● **ACTIVITY**
The reply should repeat all of the data word for word, with no pictures.

● **AVAILABLE RECORDS**
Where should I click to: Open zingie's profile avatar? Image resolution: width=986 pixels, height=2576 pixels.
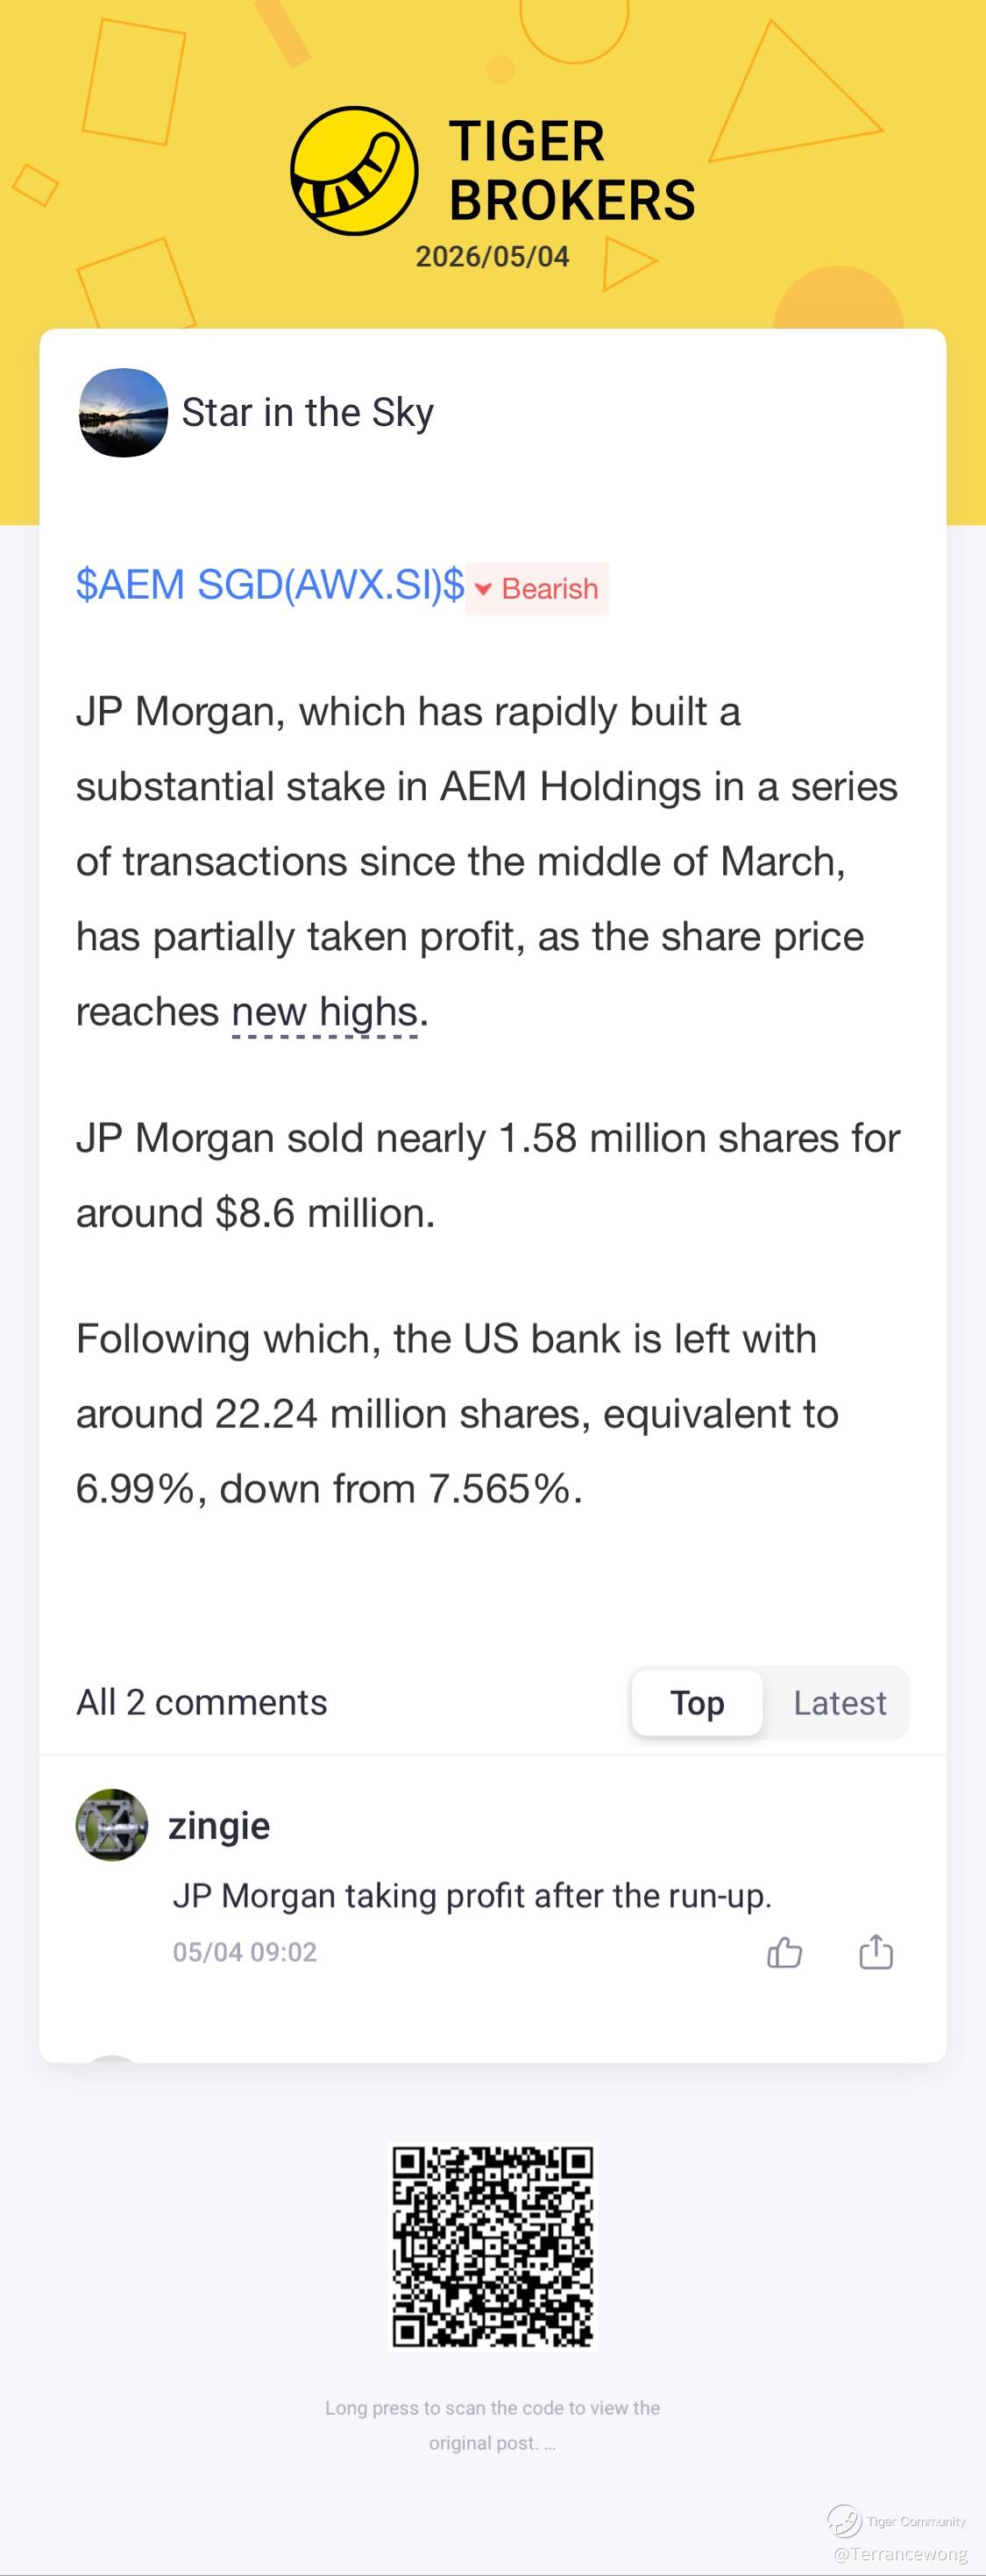112,1825
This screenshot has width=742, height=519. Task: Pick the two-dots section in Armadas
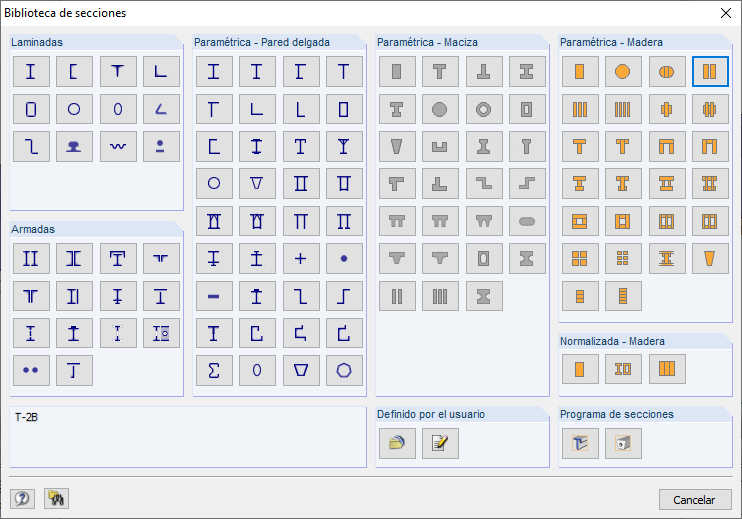click(30, 370)
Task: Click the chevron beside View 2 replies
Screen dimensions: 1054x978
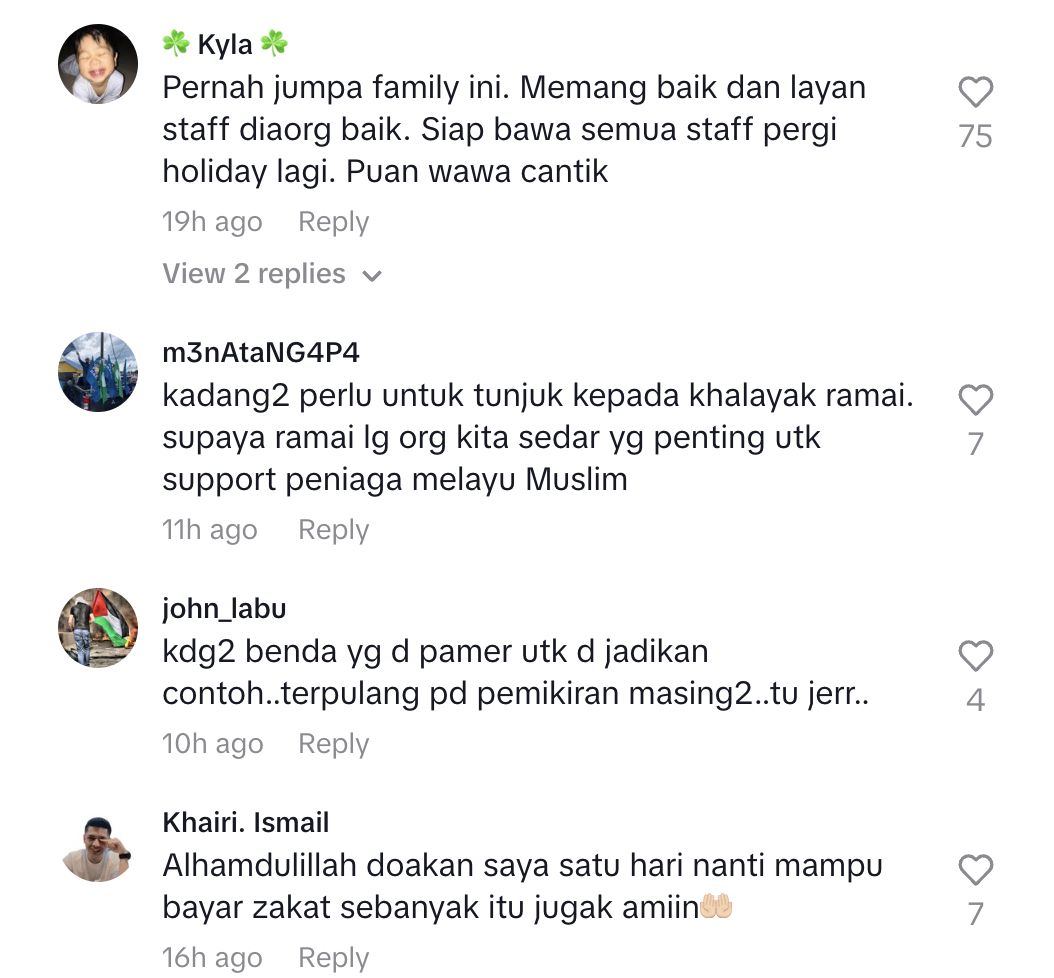Action: [372, 276]
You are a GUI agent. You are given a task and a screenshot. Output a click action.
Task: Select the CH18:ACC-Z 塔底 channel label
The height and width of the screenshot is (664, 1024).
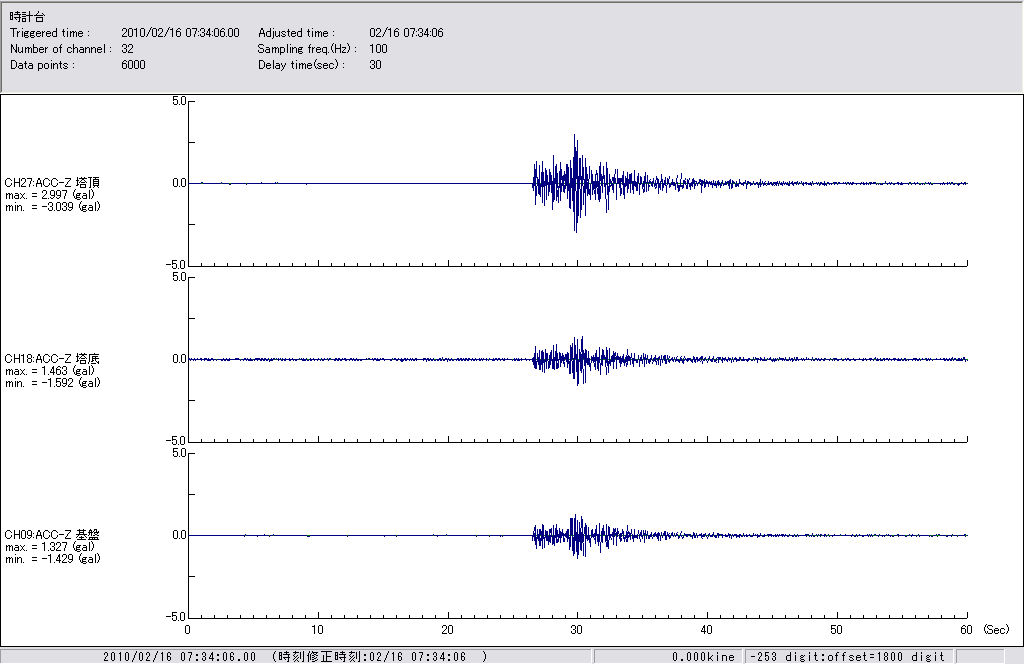click(x=52, y=358)
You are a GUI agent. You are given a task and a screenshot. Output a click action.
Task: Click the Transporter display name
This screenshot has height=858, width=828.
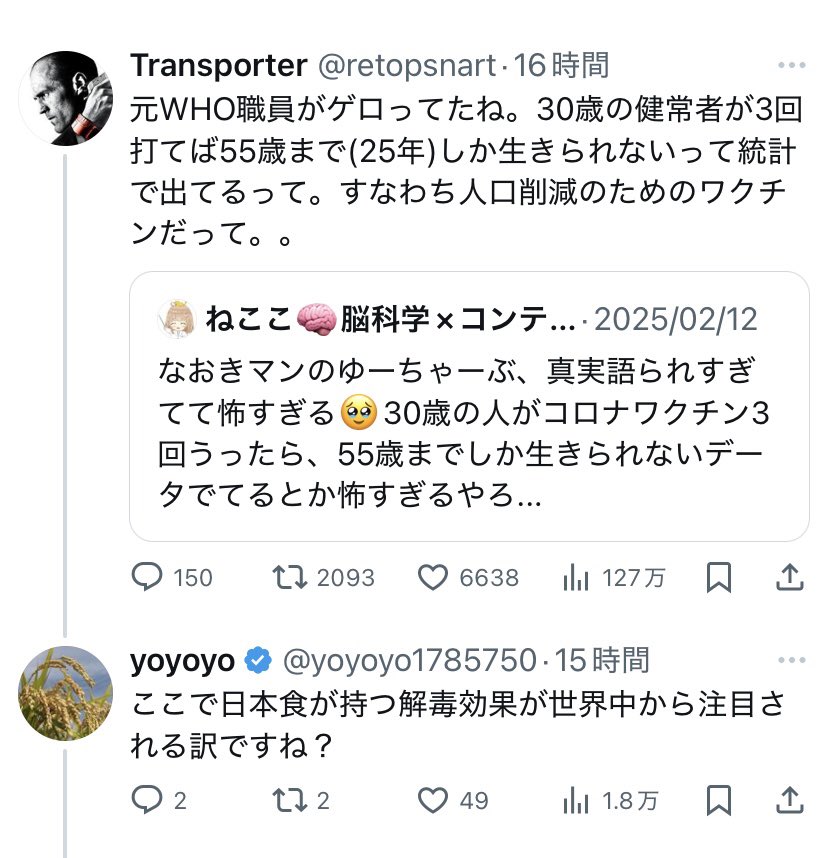218,66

● **RESPONSE FOR THIS EXERCISE**
Where should I click to: Open zingie's profile avatar? Image resolution: width=986 pixels, height=2576 pixels.
112,1825
This screenshot has width=742, height=519. Task: Pick the two-dots section in Armadas
click(30, 370)
Task: Click the chevron beside View 2 replies
Screen dimensions: 1054x978
Action: [372, 276]
You are a GUI agent. You are given a task and a screenshot. Output a click action.
Task: Select the CH18:ACC-Z 塔底 channel label
The height and width of the screenshot is (664, 1024).
click(x=52, y=358)
You are a GUI agent. You are given a task and a screenshot. Output a click action.
Task: Click the Transporter display name
This screenshot has height=858, width=828.
218,66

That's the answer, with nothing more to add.